As another preferred option, the lens enclosure itself is supported self-centered due to the lens enclosure having an outer support area shaped as a segment of a surface of another right circular cone, wherein the central axes of the at least one inner cone and the outer cone are coaxial. That is, the lens enclosure provides in the inner support areas for the optical elements shaped according to one or more inner cones and has itself on its outer areas for support of the lens enclosure by the objective/barrel shaped according to at least one outer cone. Hence, not only the optical elements are self-centering but the lens enclosure is supported self-centered, too. Therewith, all components of importance for the optical path can be “automatically” perfectly aligned to the optical axis of the objective or image sensor of the camera.
In preferred embodiments, the objective comprises fixation means for fixation of the lens enclosure or the optical elements. Optionally, the fixation means are adapted in such a way that a respective fixation of the lens enclosure or optical element is free of play. As another option, at least one of the respective fixation means is embodied as a single element i.e. only one part per (optical) element to be secured or pressed onto the points of support. Optionally, the first and second optical element are preloaded by a force which is at least a hundred times the weight (gravitational force) of a respective optical element, whereby preferably the force is maximal 100N. The force can be applied from only one side or from two sides.
As an option, the surface of a respective support area and/or contact area is coated with a hardened, e.g. anodizing, and/or low-friction coating.
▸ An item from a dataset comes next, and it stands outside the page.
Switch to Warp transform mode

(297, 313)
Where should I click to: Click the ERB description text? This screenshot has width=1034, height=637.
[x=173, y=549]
As another option, the objective comprises materials with different coefficients of thermal expansion, particularly regarding the coefficient of thermal expansion of the lens enclosure which is different to the coefficient of thermal expansion of the first and/or second optical element.
The present disclosure also relates to a metrological camera, having an objective imaging objective comprising at least a first lens enclosure and a first optical element embodied as a glass lens and at least a second optical element. The first lens enclosure comprises a first support area for support of the first optical element and a second support area for support of the second optical element, whereby the first and second support area are spaced apart from each other in direction of the optical axis of the objective. A respective support area and/or a respective contact area of the first or second optical element for contacting the respective support area is shaped as a segment of a surface of at least one right cone each, the central axis of which extends along the optical axis, such that the support of the first and second optical element each is self-centering with respect to translation in all directions as well as tilt in relation to the optical axis.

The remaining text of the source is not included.